From: John on
I need to find employees names that show up in two tables (duplicates). I
have a table called Did Not Receive Gift Card and a table called Tax List
(the table names are saved with the spaces exactly as shown). I need to find
employees whose name is on the Did Not Receive Gift Card table AS WELL AS on
the tax list table. Both tables use the field of name. This field is the
employees full name. I did not set up the table this way, I inherited it so I
cannot change it now. In essence what I am looking for are those employees
who did not receive a gift card (Name on Did Not Receive Gift Card table) but
were taxed for a card in their pay (name also on Tax List table). An office
mate suggested a Join Query, but not sure how to write such.
From: Steve on
Hello John,

Create a query that includes both tables. In the query, join the Name field
of both tables. The query will return the names that are in both tables.

Steve
santus(a)penn.com


"John" <John(a)discussions.microsoft.com> wrote in message
news:F79EFC9C-1C6B-4509-A98F-3E742D3D2743(a)microsoft.com...
>I need to find employees names that show up in two tables (duplicates). I
> have a table called Did Not Receive Gift Card and a table called Tax List
> (the table names are saved with the spaces exactly as shown). I need to
> find
> employees whose name is on the Did Not Receive Gift Card table AS WELL AS
> on
> the tax list table. Both tables use the field of name. This field is the
> employees full name. I did not set up the table this way, I inherited it
> so I
> cannot change it now. In essence what I am looking for are those employees
> who did not receive a gift card (Name on Did Not Receive Gift Card table)
> but
> were taxed for a card in their pay (name also on Tax List table).
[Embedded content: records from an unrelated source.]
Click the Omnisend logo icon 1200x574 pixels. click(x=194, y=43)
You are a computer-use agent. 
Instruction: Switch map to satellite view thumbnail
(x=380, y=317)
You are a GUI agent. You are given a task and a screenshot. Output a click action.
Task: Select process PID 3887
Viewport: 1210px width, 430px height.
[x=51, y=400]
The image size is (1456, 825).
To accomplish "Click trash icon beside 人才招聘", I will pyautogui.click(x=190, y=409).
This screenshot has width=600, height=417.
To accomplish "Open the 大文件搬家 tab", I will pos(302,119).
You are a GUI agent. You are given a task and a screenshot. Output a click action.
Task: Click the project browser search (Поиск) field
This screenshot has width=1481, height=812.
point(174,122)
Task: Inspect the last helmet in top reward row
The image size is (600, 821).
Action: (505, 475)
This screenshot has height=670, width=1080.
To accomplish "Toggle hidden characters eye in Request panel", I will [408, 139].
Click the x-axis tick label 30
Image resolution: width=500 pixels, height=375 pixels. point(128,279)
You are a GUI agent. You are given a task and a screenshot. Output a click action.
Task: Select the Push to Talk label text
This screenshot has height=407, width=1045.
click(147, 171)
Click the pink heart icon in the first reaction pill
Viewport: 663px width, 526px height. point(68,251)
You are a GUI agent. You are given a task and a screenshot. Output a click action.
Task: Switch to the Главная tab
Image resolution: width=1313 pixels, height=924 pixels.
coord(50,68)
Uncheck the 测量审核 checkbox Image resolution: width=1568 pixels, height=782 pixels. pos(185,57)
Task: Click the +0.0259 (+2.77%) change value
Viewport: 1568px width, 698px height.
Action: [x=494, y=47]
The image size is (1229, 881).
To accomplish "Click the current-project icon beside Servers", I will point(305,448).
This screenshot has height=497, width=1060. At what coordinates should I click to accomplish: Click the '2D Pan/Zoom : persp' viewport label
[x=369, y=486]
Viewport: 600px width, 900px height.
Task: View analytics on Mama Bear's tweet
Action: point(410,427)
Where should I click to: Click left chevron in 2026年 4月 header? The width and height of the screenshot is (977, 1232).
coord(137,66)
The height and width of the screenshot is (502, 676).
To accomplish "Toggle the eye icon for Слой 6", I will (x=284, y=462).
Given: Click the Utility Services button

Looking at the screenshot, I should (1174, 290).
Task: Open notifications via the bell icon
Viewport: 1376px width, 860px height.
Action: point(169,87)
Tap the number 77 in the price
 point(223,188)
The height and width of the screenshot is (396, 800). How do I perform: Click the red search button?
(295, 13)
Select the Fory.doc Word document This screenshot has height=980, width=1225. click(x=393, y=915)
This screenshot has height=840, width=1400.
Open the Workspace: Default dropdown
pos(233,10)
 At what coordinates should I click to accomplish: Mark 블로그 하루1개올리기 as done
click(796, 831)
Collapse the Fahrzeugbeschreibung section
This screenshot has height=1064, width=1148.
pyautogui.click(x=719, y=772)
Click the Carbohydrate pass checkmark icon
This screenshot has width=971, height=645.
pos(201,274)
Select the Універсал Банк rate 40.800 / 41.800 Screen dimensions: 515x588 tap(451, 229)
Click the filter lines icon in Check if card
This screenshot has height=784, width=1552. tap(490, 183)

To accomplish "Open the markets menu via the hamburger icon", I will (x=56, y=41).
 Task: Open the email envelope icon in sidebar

An
> office
> mate suggested a Join Query, but not sure how to write such.


From: Dorian on
You can do an inner join but there is nothing to prevent different people
having the same name (its very common) so I would not use the name. You
really need a unique key.
SELECT A.Name FROM
A INNER JOIN B
ON A.Name = B.Name;
-- Dorian
"Give someone a fish and they eat for a day; teach someone to fish and they
eat for a lifetime".


"John" wrote:

> I need to find employees names that show up in two tables (duplicates). I
> have a table called Did Not Receive Gift Card and a table called Tax List
> (the table names are saved with the spaces exactly as shown). I need to find
> employees whose name is on the Did Not Receive Gift Card table AS WELL AS on
> the tax list table. Both tables use the field of name. This field is the
> employees full name. I did not set up the table this way, I inherited it so I
> cannot change it now. In essence what I am looking for are those employees
> who did not receive a gift card (Name on Did Not Receive Gift Card table) but
> were taxed for a card in their pay (name also on Tax List table). An office
> mate suggested a Join Query, but not sure how to write such.